NEISSERIA MENINGITIDIS
I. Pathophysiology
- Most common serogroups in human infections: A, B, C, Y, W-135
- Infection is associated with a 10% fatality rate
- Highly contagious
II. Clinical Features
- In a retrospective study in children < 16yo with confirmed
menningococcal disease, mean time to advanced disease stages (neck
stiffness, unconsciousness, or seizures) was < 24h for 5-15yo and even
faster for younger children; presented with septicemia in 66% and meningitis
in 22%; some had rash other than classic purpural rash or even no rash
(Lancet 367:397, 2006--JW)
III. Vaccination:
- Polysaccharide meningoccal vaccine (Menomune)
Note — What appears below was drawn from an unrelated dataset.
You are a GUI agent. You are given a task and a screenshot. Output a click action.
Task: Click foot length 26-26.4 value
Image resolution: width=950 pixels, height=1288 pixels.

- Contains capsular polysaccharides of serogroups A, C, Y, and W-135
- Single dose of 0.5ml SQ
- Recc'd by ACIP for high risk* pts 2-10yo or > 55yo (revaccination
recc'd after 2-3y if initial received at < 4yo or after 5y for
others)
- Immunity probably lasts at least 10y (Med. Lett. 42:69, 2000) but
manufacturer recommends revaccination after 3-5y
- Conjugate meningococcal vaccine (Menactra)
- Recc'd by ACIP for:
- All kids at 11-12yo (with catch-up through high school years)
- High risk* pts 11-55yo
- Single dose of 0.5ml IM
- Not approved for < 11yo or > 55yo
*--High risk pts include college freshmen living in dormitories, military
recruits, travelers to endemic areas, or pts with terminal complement component
deficiencies or anatomic or functional asplenia
Above-referenced ACIP recommendations were published in MMWR 5/27/2005.